[[ Data section, beginning ]]

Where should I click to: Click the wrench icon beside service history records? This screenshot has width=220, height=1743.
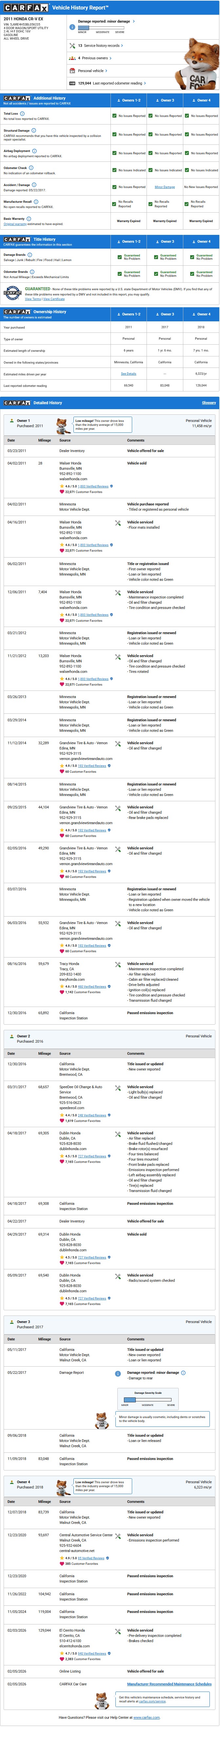72,46
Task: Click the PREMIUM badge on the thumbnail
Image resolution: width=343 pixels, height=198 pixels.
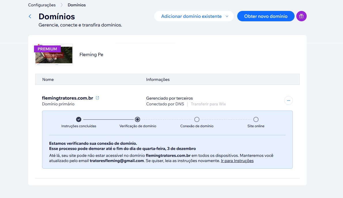Action: [x=47, y=49]
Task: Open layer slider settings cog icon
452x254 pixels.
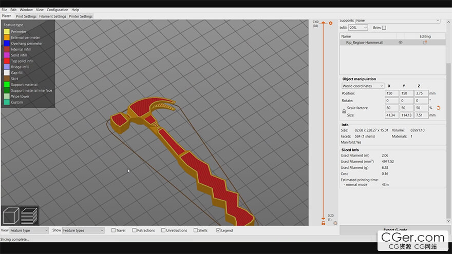Action: (x=335, y=223)
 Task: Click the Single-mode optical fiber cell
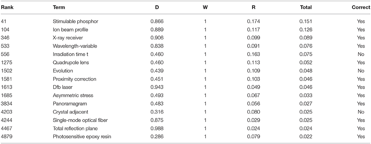point(80,120)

[[ Data section, end ]]

• What is expected:
Leave the pictures out and reproduce exactly the lines from the line with "Task: Open layer slider settings cog icon" to the end of the material above.

• Written response:
Task: Open layer slider settings cog icon
452x254 pixels.
Action: (x=335, y=223)
 Task: Click the Single-mode optical fiber cell
point(80,120)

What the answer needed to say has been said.